Vegetebird / StridedTransformer-Pose3D

[TMM 2022] Exploiting Temporal Contexts with Strided Transformer for 3D Human Pose Estimation
MIT License
335 stars 37 forks source link

evaluation on those frames at the begging or the end of one video #1

Closed Albertchen98 closed 2 years ago

Albertchen98 commented 2 years ago

How did you deal with the situation when the target frame is the first one of the video? then there isn't any perceding frames to make the target frame as the 'center frame'. Or you just ignore it and start the evaluation from the 13th frame when the input sequence length is 27?

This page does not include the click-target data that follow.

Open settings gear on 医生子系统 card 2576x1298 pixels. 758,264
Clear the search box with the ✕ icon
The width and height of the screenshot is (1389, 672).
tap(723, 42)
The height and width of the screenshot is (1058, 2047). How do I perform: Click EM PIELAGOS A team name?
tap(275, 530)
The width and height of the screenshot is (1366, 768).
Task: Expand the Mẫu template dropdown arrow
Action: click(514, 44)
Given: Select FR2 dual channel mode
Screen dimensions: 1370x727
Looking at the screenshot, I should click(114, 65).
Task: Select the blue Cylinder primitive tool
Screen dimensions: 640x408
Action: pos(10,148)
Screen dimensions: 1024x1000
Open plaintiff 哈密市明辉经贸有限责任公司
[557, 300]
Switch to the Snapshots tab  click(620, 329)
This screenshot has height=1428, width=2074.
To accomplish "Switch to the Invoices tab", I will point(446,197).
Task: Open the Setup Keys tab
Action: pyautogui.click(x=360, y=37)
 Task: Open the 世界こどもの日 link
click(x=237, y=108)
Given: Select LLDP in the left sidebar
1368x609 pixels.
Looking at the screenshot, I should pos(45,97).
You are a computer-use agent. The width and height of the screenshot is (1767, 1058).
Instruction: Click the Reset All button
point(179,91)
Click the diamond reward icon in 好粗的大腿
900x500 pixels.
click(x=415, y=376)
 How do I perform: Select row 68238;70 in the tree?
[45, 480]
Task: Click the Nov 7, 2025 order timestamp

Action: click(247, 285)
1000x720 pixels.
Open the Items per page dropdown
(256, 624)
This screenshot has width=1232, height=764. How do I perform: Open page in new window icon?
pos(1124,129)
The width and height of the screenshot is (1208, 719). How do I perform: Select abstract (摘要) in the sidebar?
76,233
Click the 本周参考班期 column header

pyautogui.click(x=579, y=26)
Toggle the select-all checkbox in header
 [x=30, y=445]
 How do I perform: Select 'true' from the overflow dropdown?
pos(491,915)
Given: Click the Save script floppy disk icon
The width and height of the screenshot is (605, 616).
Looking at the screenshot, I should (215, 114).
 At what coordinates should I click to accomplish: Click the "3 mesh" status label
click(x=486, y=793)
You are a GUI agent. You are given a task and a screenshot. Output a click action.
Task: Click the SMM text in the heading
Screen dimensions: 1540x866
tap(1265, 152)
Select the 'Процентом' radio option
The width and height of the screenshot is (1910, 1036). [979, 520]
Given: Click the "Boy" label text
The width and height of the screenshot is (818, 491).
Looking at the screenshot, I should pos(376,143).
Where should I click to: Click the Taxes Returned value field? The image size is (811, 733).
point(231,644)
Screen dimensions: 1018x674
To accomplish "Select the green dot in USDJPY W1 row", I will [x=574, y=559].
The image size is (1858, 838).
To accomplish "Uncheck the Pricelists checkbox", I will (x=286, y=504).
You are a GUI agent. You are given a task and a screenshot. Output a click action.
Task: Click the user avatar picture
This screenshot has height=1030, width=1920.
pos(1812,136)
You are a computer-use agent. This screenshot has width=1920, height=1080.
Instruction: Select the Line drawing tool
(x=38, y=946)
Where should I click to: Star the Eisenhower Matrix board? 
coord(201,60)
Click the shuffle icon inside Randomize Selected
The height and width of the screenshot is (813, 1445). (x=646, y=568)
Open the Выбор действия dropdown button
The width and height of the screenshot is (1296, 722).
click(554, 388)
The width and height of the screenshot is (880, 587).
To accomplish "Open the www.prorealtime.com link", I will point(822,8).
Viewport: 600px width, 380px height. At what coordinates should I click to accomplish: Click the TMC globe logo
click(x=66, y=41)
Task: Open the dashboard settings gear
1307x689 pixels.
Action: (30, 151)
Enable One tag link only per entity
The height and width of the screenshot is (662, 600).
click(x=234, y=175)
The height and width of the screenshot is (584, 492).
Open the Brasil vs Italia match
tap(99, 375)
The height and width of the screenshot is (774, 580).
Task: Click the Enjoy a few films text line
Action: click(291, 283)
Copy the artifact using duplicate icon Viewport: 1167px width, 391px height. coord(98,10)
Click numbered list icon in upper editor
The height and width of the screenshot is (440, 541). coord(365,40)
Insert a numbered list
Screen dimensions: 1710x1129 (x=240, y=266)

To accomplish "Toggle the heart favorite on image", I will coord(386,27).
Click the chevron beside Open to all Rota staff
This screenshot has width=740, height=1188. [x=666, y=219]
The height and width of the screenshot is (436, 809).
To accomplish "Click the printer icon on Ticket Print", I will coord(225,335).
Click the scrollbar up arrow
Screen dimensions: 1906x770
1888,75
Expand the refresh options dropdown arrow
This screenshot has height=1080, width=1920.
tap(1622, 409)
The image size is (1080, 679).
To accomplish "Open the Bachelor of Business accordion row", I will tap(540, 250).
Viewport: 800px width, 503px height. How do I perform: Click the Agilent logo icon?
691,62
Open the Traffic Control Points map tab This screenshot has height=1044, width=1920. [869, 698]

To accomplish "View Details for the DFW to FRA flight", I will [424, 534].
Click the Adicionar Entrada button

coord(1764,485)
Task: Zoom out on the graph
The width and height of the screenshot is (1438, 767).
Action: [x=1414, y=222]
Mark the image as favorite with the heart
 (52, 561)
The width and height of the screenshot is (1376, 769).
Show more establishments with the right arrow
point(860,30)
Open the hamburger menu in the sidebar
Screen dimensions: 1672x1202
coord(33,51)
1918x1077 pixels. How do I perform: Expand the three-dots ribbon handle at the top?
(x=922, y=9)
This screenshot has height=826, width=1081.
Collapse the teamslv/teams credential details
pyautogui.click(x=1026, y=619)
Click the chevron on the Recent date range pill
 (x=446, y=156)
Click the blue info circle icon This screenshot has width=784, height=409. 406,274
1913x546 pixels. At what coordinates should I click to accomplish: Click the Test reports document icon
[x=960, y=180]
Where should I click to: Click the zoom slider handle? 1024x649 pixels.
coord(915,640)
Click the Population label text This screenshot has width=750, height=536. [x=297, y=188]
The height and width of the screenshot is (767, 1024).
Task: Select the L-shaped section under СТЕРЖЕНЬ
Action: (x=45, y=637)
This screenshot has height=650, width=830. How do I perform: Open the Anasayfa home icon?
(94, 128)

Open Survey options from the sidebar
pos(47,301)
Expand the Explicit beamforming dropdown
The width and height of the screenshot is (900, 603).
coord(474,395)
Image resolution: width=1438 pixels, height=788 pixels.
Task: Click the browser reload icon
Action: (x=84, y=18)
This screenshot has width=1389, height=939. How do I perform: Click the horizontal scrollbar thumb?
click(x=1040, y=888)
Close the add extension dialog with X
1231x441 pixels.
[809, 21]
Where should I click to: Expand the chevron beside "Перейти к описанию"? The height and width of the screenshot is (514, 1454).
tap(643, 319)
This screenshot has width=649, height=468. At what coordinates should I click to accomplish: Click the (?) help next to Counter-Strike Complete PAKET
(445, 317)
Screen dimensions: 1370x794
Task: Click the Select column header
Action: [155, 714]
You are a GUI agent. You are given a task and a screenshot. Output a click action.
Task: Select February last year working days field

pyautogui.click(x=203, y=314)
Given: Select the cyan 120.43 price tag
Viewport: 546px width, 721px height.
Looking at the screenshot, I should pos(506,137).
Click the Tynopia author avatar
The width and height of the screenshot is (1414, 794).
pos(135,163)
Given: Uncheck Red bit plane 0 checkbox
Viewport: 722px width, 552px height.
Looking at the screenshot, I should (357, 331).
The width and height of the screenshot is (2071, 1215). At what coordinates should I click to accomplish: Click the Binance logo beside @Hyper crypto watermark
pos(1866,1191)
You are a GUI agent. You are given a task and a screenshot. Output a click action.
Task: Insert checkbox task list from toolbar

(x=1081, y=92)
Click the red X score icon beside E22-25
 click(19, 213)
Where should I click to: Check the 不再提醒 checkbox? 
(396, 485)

Vegetebird commented 2 years ago

Following VideoPose3D and ST-GCN, in the data preprocessing, if the target frame is the first one of the video, we pad with the edge values of array. You can refer to https://github.com/Vegetebird/StridedTransformer-Pose3D/blob/163f0cb4869ef51d7545b4c3d04ce3491a2b67e2/common/generator.py#L103.

Albertchen98 commented 2 years ago

thank you very much for the quick reply~

I found another interesting thing that the max-pooling only extracts value each stride_num[i] steps because the kernel size is set to 1, there isn't any implict 'max-pooling' operation conducted. Have you ever tried kernel size 3 and got any performance discrepancy? https://github.com/Vegetebird/StridedTransformer-Pose3D/blob/163f0cb4869ef51d7545b4c3d04ce3491a2b67e2/model/block/strided_transformer_encoder.py#L65

Vegetebird commented 2 years ago

I forget whether I have tried it, maybe you can try it~